> The problem: Return verbatim the lines that run from the one holding "The height and width of the screenshot is (1232, 966)." to the end of the listing, both ends included, without the pictures.
------ Data provided ------
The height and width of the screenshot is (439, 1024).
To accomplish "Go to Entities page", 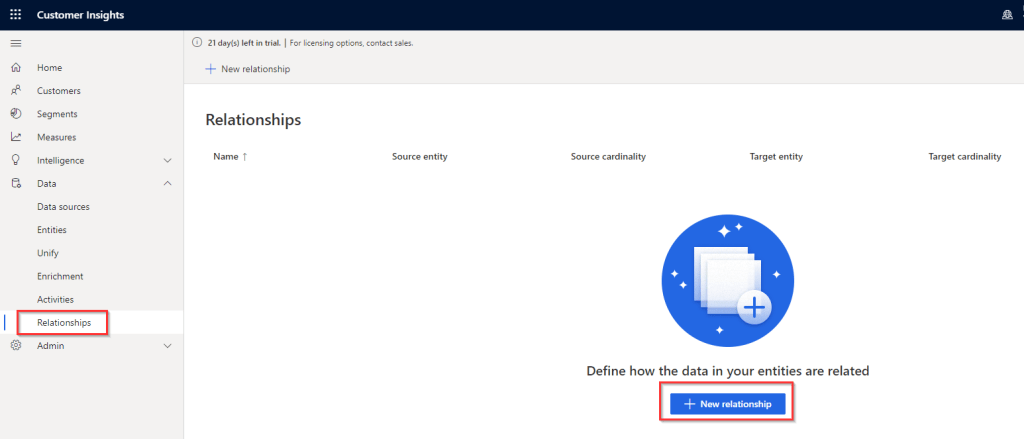I will pyautogui.click(x=52, y=230).
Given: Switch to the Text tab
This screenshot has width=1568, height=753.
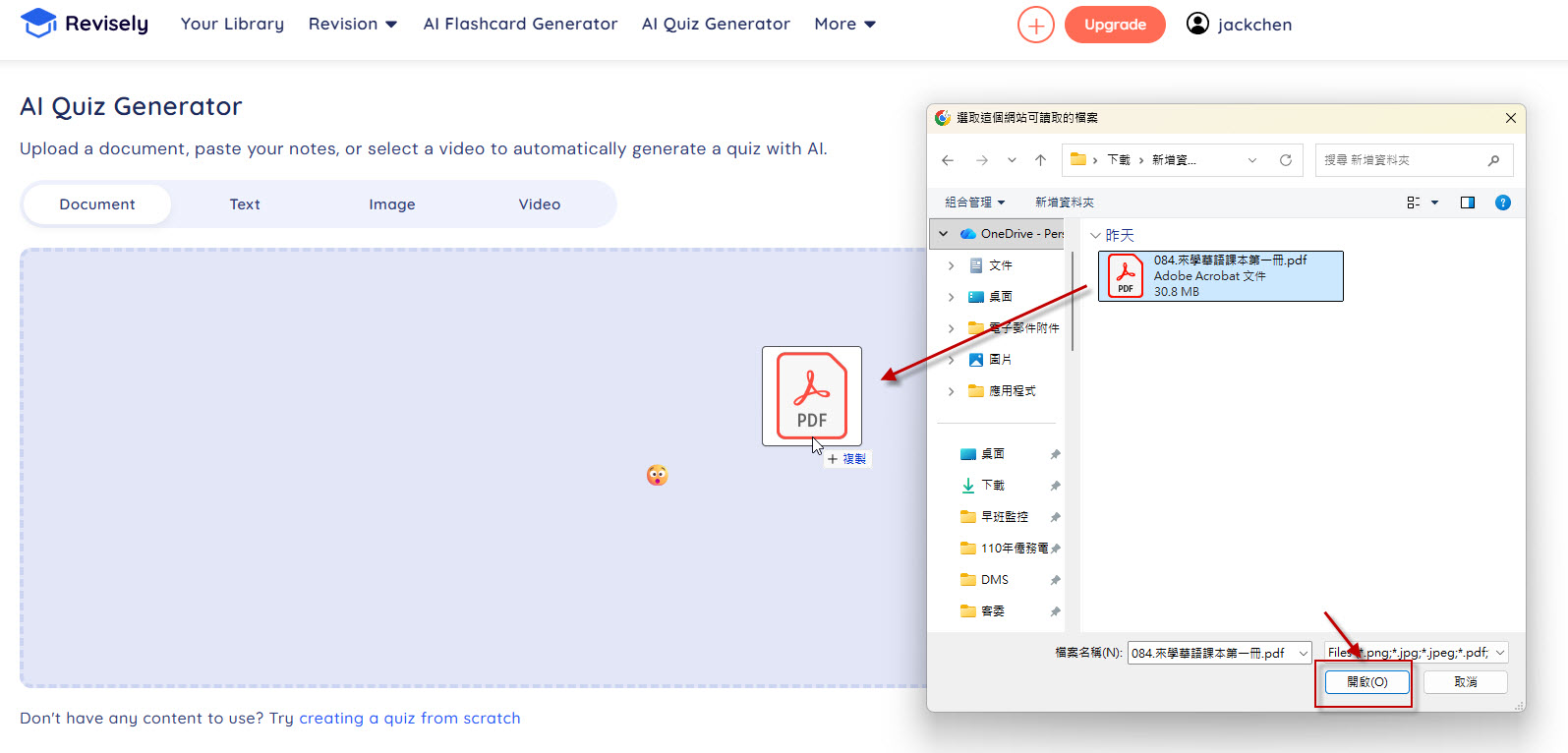Looking at the screenshot, I should [x=245, y=204].
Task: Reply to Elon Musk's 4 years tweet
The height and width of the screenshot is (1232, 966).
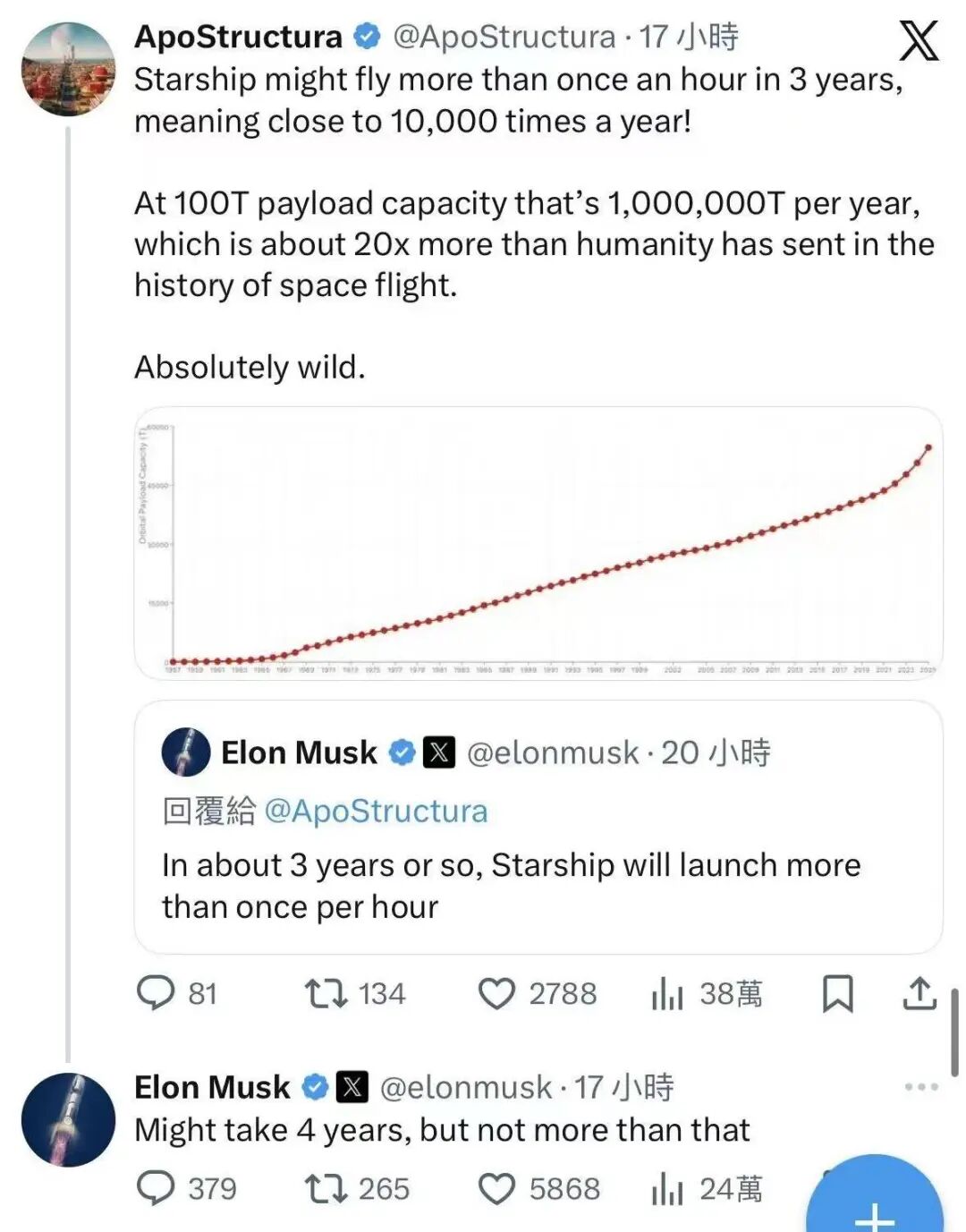Action: tap(156, 1188)
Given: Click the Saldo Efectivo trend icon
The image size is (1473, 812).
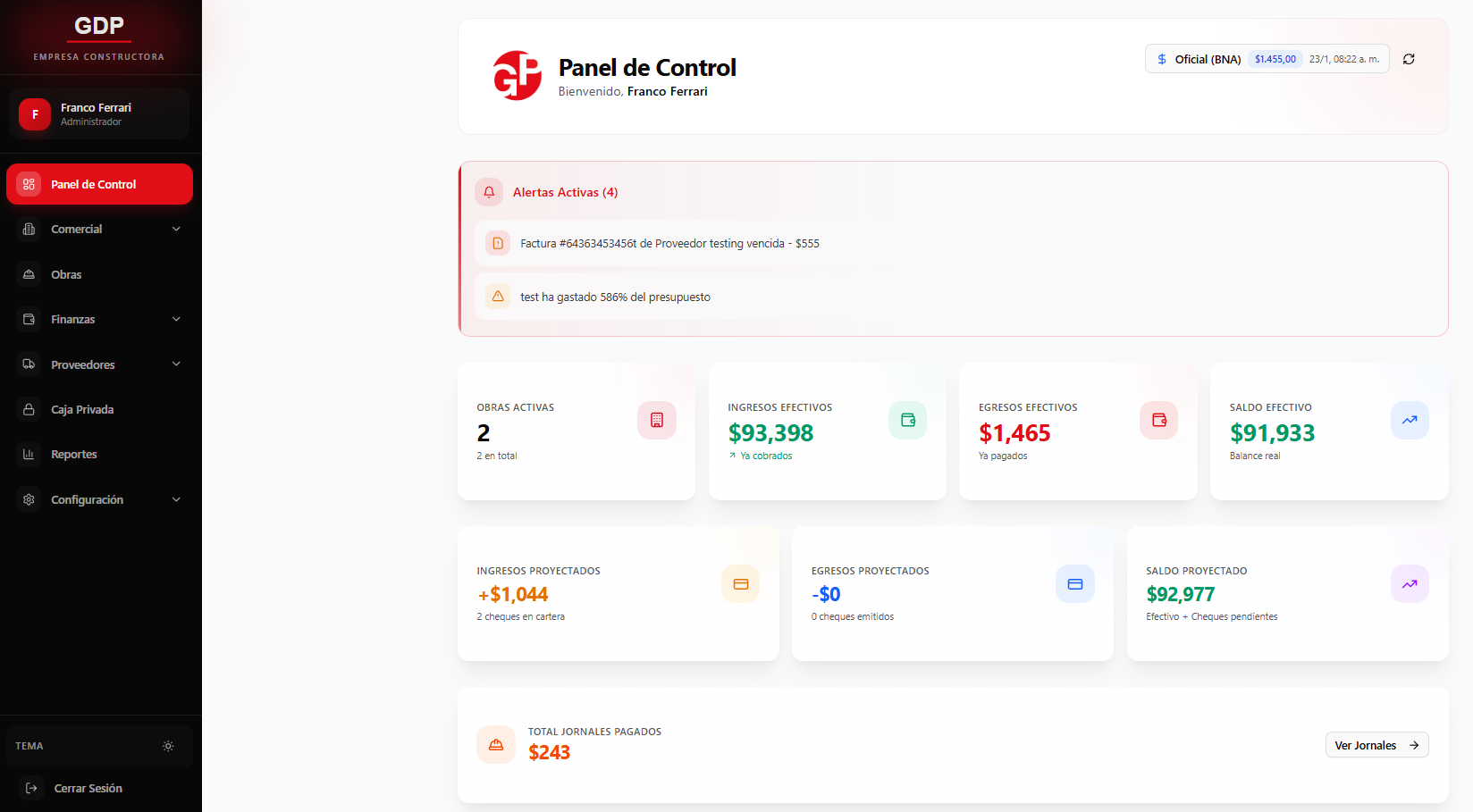Looking at the screenshot, I should pos(1410,420).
------
> Reply to the task:
The height and width of the screenshot is (1232, 966).
Action: tap(156, 1188)
Given: Click the Saldo Efectivo trend icon
The image size is (1473, 812).
Looking at the screenshot, I should pos(1410,420).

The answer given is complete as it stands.